→ Activity
Each line below has to be set down again exactly.

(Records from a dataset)
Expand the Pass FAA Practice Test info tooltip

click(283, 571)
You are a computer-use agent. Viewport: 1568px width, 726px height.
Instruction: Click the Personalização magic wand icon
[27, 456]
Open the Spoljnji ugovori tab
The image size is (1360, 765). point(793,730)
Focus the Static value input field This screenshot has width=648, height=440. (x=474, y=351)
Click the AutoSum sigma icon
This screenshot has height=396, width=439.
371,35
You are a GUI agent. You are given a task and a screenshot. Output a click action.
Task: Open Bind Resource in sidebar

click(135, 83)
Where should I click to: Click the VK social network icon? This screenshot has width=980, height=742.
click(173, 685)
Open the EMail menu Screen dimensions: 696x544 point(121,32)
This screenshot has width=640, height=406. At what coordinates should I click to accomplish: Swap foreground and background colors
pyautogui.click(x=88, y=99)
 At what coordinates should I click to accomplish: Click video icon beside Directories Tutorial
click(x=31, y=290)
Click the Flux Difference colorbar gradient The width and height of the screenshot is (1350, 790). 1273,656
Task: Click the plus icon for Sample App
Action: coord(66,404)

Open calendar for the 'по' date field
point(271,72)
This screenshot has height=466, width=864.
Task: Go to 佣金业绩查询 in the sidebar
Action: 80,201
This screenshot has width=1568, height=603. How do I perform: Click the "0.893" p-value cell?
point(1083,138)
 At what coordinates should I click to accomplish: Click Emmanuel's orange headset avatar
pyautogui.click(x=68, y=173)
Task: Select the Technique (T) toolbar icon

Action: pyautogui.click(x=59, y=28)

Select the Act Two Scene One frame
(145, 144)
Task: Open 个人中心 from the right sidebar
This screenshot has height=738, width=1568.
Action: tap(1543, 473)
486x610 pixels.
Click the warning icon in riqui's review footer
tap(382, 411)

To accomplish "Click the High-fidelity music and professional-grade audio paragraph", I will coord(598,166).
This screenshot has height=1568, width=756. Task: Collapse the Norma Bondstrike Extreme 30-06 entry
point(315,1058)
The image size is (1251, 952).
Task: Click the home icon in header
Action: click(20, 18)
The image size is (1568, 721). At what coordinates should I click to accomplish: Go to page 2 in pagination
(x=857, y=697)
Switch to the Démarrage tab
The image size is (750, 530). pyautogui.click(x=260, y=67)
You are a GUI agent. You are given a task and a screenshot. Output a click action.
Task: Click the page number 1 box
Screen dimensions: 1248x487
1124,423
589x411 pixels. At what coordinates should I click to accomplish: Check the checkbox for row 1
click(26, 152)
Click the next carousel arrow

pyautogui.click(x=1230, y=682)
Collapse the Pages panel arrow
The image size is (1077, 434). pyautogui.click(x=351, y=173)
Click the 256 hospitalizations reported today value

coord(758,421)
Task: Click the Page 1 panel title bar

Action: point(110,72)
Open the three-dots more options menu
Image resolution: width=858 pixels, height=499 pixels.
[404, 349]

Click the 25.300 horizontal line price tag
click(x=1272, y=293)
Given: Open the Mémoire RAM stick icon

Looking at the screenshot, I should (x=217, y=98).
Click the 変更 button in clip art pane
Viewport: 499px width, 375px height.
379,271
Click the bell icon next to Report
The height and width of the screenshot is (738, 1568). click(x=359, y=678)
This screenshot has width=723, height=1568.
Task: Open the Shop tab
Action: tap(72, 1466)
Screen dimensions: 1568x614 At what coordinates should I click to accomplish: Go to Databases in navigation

→ Response below
Expand the Pass FAA Practice Test info tooltip

click(283, 571)
You are a computer-use agent. Viewport: 1568px width, 726px height.
Instruction: Click the Personalização magic wand icon
[27, 456]
Open the Spoljnji ugovori tab
The image size is (1360, 765). point(793,730)
Focus the Static value input field This screenshot has width=648, height=440. (x=474, y=351)
Click the AutoSum sigma icon
This screenshot has height=396, width=439.
371,35
You are a GUI agent. You are given a task and a screenshot. Output a click action.
Task: Open Bind Resource in sidebar

click(135, 83)
Where should I click to: Click the VK social network icon? This screenshot has width=980, height=742.
click(173, 685)
Open the EMail menu Screen dimensions: 696x544 point(121,32)
This screenshot has width=640, height=406. At what coordinates should I click to accomplish: Swap foreground and background colors
pyautogui.click(x=88, y=99)
 At what coordinates should I click to accomplish: Click video icon beside Directories Tutorial
click(x=31, y=290)
Click the Flux Difference colorbar gradient The width and height of the screenshot is (1350, 790). 1273,656
Task: Click the plus icon for Sample App
Action: coord(66,404)

Open calendar for the 'по' date field
point(271,72)
This screenshot has height=466, width=864.
Task: Go to 佣金业绩查询 in the sidebar
Action: 80,201
This screenshot has width=1568, height=603. How do I perform: Click the "0.893" p-value cell?
point(1083,138)
 At what coordinates should I click to accomplish: Click Emmanuel's orange headset avatar
pyautogui.click(x=68, y=173)
Task: Select the Technique (T) toolbar icon

Action: pyautogui.click(x=59, y=28)

Select the Act Two Scene One frame
(145, 144)
Task: Open 个人中心 from the right sidebar
This screenshot has height=738, width=1568.
Action: tap(1543, 473)
486x610 pixels.
Click the warning icon in riqui's review footer
tap(382, 411)

To accomplish "Click the High-fidelity music and professional-grade audio paragraph", I will coord(598,166).
This screenshot has height=1568, width=756. Task: Collapse the Norma Bondstrike Extreme 30-06 entry
point(315,1058)
The image size is (1251, 952).
Task: Click the home icon in header
Action: click(20, 18)
The image size is (1568, 721). At what coordinates should I click to accomplish: Go to page 2 in pagination
(x=857, y=697)
Switch to the Démarrage tab
The image size is (750, 530). pyautogui.click(x=260, y=67)
You are a GUI agent. You are given a task and a screenshot. Output a click action.
Task: Click the page number 1 box
Screen dimensions: 1248x487
1124,423
589x411 pixels. At what coordinates should I click to accomplish: Check the checkbox for row 1
click(26, 152)
Click the next carousel arrow

pyautogui.click(x=1230, y=682)
Collapse the Pages panel arrow
The image size is (1077, 434). pyautogui.click(x=351, y=173)
Click the 256 hospitalizations reported today value

coord(758,421)
Task: Click the Page 1 panel title bar

Action: point(110,72)
Open the three-dots more options menu
Image resolution: width=858 pixels, height=499 pixels.
[404, 349]

Click the 25.300 horizontal line price tag
click(x=1272, y=293)
Given: Open the Mémoire RAM stick icon

Looking at the screenshot, I should (x=217, y=98).
Click the 変更 button in clip art pane
Viewport: 499px width, 375px height.
379,271
Click the bell icon next to Report
The height and width of the screenshot is (738, 1568). click(x=359, y=678)
This screenshot has width=723, height=1568.
Task: Open the Shop tab
Action: tap(72, 1466)
Screen dimensions: 1568x614 At what coordinates should I click to accomplish: Go to Databases in navigation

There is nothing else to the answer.